It was the middle of winter when eBay's VP of Mobile pulled together a cross-functional group of seven, and sent us away to a remote lodge in Washington for a week.
When we returned, we set a new direction for the whole company.
In 2014, eBay had four mobile apps, each with its own distinct structure, interface, and set of features.
The apps were getting stale. New user growth and existing customer engagement were beginning to flatten, and competition was picking up in the mobile shopping space.
We needed to leapfrog our current mobile experience, but at our size and scale, innovation seemed impossible.
Facing pressure from senior executives, the VP of Mobile Product pulled together a cross-functional group of seven. We were 2 Product Managers, 2 UX Designers and 3 iOS Engineers. He booked us a suite at Skamania Lodge for 1 week.
At the end of our week-long session, we were to have a working prototype to present to eBay leadership. Success means a mobile-first reimagining of the eBay experience, and meeting a few OKRs:
• Increasing omni-channel engagement
• Reducing friction in key conversion paths
• Incorporating the 2015 roadmap
• Aligning all platforms around a consistent design
We jokingly called the initiative "Vision Quest." As the project grew, it kept that name internally.
We all had a million ideas, but they needed to be focused to be effective. We created solutions to the pain points we saw in the apps, and also spitballed features and functions we've always wanted to build.
As we talked, I mapped each idea to one of our goals.
To kick start our first full working day, the Product Managers and Designers gathered around the table to craft a new product structure as the Engineers went digging into service capabilities, hacking at some of our wild ideas.
I clustered our previous night's list of ideas into themes we could all agree upon in a post-it exercise.
We debated and decided on things quickly. The pressure of time was always looming.
We approached the project through the lens of a brand new user, while being sensitive to our existing 160 million active user population.
Pretending that 20+ years of eBay feature creep didn't exist, and, using only core experiences as building blocks, we reconstructed the product from scratch.
Some of the wireframes from the Skamania Lodge sessions.
Late night working sessions ensued. Engineers engulfed the living room as product and design collaboratively wireframed the new experience around the kitchen table, projecting our workstation onto a pop-up screen.
By the end of the week we'd put together an impressive working prototype combining working code and static designs.
I realize how old school it is to send 7 white dudes off to 'go figure it out' for everyone. It was 2013, and this is a tale of those times. If we did it again today, I'd hope we were a more diverse group brilliant minded makers.
The Vision Quest team returned to the office the next week. I built a presentation demonstrating the problem and emphasized what's possible with the new direction. We presented first to our local teams for feedback and consensus, to validate internally, and prep for the executive presentation.
A few weeks later we presented the deck and prototype to our executive team. At one point one of the executives yelled:
"Yes! This is how we make an app!"
We were in business, now we needed to operationalize.
Since a mobile redesign stretches across all customer-facing domains, we needed a broad collaboration effort. We invited the entire extended design team as well as key players in the product org to collaborate.

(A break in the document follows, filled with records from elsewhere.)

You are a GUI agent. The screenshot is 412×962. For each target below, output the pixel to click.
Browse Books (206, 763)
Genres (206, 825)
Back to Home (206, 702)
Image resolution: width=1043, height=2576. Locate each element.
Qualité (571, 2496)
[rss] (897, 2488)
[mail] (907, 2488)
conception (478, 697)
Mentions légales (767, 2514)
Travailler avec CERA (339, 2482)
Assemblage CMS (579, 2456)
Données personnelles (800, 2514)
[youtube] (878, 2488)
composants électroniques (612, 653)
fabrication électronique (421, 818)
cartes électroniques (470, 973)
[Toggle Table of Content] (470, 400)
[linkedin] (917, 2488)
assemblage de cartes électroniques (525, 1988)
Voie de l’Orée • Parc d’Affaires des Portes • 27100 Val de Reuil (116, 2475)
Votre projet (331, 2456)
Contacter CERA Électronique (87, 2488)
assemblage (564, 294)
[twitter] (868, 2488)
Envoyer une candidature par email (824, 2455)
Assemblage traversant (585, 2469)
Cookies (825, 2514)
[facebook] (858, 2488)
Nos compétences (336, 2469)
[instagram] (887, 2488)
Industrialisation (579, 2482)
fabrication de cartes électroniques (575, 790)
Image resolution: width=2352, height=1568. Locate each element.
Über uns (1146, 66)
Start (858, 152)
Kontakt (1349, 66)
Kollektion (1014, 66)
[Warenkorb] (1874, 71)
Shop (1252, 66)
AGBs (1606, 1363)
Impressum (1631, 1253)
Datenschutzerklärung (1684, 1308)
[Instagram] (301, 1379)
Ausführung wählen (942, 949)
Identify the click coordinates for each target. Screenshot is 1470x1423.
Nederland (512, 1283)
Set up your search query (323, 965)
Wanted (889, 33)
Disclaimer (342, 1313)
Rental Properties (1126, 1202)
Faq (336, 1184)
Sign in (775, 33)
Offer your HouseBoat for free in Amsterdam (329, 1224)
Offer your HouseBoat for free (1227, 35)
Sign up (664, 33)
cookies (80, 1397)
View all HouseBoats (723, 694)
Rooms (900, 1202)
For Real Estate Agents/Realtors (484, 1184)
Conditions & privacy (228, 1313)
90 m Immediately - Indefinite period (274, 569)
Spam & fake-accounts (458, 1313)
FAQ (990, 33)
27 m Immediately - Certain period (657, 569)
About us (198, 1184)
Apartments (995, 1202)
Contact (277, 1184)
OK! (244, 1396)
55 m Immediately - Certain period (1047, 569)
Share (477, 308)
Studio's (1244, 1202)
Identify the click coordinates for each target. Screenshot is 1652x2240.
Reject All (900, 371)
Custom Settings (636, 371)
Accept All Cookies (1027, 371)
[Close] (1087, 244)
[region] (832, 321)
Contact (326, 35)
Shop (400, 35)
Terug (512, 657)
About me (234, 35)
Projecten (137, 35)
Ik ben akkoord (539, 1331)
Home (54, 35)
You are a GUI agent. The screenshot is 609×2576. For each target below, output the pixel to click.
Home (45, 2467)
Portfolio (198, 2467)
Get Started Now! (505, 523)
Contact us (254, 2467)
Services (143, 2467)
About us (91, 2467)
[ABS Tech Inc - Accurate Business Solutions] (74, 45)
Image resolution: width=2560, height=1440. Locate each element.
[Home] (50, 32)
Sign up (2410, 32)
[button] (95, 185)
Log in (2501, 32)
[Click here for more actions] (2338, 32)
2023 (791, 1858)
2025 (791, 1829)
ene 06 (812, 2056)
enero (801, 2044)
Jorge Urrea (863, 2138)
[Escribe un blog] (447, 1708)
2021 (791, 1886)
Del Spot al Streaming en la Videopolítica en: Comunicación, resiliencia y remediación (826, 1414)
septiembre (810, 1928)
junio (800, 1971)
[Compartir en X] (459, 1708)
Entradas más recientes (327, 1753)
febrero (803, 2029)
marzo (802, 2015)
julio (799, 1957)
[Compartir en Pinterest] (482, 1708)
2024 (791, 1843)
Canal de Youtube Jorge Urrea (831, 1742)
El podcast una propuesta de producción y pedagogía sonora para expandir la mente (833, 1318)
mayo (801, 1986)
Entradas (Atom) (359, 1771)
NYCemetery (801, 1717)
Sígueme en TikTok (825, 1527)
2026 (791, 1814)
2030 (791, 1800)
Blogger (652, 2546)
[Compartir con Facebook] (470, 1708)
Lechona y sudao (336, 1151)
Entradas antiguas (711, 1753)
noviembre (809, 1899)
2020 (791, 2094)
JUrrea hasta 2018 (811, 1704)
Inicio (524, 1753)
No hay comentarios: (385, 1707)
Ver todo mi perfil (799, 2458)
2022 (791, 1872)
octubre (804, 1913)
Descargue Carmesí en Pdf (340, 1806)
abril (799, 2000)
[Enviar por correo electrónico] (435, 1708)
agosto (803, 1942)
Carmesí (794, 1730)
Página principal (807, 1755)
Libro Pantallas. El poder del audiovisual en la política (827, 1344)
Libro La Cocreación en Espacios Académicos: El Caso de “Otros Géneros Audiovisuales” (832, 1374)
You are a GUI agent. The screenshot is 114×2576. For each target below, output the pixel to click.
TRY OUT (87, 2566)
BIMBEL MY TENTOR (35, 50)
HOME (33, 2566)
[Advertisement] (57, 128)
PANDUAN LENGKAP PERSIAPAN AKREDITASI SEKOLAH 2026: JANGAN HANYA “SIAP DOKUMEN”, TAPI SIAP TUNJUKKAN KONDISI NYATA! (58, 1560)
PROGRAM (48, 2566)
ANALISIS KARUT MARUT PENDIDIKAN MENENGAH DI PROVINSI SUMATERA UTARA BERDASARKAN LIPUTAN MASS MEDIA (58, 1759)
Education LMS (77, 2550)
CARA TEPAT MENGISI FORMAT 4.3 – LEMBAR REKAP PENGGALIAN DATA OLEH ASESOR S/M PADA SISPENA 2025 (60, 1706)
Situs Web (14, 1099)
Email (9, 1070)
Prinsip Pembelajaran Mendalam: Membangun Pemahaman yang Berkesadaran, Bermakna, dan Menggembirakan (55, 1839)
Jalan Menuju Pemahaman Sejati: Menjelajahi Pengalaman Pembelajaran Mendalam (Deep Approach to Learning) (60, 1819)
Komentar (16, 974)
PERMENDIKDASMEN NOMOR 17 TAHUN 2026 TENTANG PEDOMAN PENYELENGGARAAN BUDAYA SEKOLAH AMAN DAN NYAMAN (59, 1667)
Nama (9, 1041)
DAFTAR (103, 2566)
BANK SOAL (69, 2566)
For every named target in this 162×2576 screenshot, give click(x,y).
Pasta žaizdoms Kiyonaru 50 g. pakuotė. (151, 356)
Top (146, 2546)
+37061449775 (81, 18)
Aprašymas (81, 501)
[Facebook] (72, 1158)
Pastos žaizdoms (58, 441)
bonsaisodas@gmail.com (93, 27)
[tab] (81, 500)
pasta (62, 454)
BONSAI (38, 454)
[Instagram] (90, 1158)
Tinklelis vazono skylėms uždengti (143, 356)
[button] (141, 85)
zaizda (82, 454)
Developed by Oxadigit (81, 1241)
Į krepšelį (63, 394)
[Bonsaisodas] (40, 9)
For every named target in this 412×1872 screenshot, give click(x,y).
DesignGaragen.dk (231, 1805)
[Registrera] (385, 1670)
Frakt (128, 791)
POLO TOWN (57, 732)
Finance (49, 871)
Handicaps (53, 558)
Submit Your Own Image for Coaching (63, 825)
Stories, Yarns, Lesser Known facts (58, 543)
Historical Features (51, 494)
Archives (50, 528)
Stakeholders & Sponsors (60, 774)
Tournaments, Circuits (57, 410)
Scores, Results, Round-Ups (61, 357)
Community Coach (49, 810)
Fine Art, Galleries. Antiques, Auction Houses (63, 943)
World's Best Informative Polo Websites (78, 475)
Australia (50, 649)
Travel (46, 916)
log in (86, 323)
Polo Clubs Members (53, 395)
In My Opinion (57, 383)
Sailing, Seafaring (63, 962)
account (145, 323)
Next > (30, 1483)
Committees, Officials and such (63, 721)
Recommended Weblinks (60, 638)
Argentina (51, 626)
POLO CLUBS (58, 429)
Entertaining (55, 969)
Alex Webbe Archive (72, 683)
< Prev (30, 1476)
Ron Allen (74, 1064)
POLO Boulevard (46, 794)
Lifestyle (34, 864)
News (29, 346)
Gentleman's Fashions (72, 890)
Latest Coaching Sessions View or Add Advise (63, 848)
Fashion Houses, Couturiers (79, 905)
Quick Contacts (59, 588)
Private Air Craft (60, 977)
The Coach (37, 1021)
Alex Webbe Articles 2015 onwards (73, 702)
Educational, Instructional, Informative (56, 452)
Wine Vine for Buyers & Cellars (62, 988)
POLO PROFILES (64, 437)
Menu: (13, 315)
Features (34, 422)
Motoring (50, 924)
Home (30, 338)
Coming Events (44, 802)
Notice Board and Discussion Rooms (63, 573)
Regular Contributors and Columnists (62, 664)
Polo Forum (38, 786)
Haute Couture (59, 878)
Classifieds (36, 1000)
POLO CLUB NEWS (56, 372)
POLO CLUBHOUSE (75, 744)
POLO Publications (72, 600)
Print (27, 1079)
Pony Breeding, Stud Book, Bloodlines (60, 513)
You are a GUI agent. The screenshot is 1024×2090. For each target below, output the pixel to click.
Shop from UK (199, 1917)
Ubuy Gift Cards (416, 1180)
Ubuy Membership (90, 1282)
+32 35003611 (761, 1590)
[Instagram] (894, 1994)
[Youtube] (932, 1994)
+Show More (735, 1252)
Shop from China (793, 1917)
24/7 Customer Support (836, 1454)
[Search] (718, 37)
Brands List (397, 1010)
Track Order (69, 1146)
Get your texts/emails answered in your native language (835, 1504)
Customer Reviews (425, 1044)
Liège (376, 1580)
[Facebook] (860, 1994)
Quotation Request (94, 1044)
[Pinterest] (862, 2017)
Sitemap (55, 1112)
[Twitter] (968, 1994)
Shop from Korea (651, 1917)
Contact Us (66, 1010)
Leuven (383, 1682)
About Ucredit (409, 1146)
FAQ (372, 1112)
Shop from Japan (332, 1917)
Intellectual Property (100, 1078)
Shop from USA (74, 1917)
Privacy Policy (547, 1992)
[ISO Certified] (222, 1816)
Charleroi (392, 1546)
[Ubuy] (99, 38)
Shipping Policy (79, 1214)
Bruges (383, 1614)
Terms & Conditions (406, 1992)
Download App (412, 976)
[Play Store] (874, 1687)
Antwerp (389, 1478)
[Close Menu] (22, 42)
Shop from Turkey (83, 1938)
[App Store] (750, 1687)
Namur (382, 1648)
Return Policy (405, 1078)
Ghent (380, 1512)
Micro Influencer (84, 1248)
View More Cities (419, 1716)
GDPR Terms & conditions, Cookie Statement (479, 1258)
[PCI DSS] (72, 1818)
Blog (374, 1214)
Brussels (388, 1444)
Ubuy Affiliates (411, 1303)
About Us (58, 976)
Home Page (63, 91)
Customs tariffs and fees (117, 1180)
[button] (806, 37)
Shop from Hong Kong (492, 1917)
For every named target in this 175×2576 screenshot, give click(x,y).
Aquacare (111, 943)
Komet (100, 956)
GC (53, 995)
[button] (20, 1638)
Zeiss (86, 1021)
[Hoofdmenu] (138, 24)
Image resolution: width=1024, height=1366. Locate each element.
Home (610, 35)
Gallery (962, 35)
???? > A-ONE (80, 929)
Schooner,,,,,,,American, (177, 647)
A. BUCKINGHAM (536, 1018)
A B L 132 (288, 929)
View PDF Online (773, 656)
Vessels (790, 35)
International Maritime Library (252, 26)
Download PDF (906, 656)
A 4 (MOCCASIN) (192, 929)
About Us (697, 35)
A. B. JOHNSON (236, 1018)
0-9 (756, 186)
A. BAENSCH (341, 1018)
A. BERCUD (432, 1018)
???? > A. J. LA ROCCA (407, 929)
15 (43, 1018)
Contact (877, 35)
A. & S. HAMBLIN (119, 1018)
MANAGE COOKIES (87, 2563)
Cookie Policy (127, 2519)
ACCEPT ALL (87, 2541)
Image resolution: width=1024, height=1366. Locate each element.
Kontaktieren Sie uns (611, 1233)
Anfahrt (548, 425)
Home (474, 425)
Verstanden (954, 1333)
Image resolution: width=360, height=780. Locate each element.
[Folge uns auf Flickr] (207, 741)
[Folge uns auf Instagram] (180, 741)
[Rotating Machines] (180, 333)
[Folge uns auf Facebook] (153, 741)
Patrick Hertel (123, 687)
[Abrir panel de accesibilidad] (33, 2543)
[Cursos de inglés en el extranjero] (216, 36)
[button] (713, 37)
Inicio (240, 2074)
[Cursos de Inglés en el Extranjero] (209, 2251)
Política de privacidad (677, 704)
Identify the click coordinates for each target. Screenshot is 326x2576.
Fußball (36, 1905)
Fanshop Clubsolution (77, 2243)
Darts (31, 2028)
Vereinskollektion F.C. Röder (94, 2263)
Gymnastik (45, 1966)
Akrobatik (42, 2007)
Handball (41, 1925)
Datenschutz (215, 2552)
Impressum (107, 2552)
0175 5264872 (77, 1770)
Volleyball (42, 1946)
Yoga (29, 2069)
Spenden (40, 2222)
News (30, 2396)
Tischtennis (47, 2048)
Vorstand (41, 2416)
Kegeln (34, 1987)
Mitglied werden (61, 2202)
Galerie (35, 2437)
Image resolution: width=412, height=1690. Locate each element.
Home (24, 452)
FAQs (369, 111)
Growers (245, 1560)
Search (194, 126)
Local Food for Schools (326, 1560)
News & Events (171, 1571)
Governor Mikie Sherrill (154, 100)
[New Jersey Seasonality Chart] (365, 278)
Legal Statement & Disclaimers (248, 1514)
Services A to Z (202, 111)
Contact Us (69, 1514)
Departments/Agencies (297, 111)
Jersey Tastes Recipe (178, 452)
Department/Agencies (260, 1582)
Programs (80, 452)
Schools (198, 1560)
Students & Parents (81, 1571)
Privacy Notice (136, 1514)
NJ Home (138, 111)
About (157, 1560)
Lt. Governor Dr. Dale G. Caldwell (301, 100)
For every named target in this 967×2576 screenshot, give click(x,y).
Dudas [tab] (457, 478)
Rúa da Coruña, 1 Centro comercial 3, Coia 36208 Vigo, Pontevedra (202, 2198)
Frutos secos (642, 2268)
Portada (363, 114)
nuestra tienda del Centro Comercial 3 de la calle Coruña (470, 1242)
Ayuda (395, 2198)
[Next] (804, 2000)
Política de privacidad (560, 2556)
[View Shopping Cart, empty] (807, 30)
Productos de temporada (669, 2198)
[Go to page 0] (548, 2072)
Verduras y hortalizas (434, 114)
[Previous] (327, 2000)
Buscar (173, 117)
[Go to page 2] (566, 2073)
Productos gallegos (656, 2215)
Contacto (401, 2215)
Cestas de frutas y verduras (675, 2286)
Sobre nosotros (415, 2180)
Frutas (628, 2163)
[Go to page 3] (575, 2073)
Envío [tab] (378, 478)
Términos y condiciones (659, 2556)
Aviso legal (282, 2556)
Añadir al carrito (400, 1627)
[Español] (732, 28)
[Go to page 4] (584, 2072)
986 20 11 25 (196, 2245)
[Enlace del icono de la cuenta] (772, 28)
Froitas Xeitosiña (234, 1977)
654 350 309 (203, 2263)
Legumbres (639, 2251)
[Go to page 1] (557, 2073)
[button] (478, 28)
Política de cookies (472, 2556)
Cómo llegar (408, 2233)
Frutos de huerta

Below are just a few of the dozens of navigation iterations we explored in the discovery phase.
By this point we had dozens of people collaborating on the project. I was leading offsite working sessions in San Fransisco and Portland, serving as a PM, writing requirements, and doing UX design.
Uniting so many people around a common vision at this scale was a tremendous challenge, and set the stage for my career in UX Strategy.
Here's one of the late concepts we presented during the discovery phase. It was a radical new direction for eBay, moving the company into a more curated, intentional space, with hand-selected collections, editorial content, and imagery designed to attract enthusiasts and casual shoppers alike.
Around this time, eBay hired its first CPO and Creative Director, who quickly gobbled the project up.
The Vision Quest team continued leading the troops on the ground and maintained key stakeholder status, but we lost autonomy as every decision made its way up and through the chain of command. It seemed that all of our passion and expertise could be undone with one sentence from our new leadership team.
I moved into a Product Design role for the Home & Engagement team out of New York. The new mobile product released in 2015, and it was a far cry from our original vision.
Besides all the brilliant minds I was able to interact with daily, one of the things I miss the most about working at eBay is that the decisions we made everyday affected millions of people around the globe.
As a lead on the redesign, I was able to help craft our global user testing strategy. A small team of 5 travelled to Europe to run a multi-country user test on the new app. It was fascinating to see the variation of effects that small details had on users from different countries.
As we continued iterating on the app, it began going in a direction we were very conflicted about. We knew what our users needed, but our new leaders wanted something different.
When the app released, a very vocal portion of the user base was unhappy. If we could have taken the time to step back and validate some of those decisions as they were being debated, perhaps we could have swayed leadership to move in a different direction. Hard to say for sure, but now I know the signs to look for when we're veering off track, and the importance of validating your work with your users.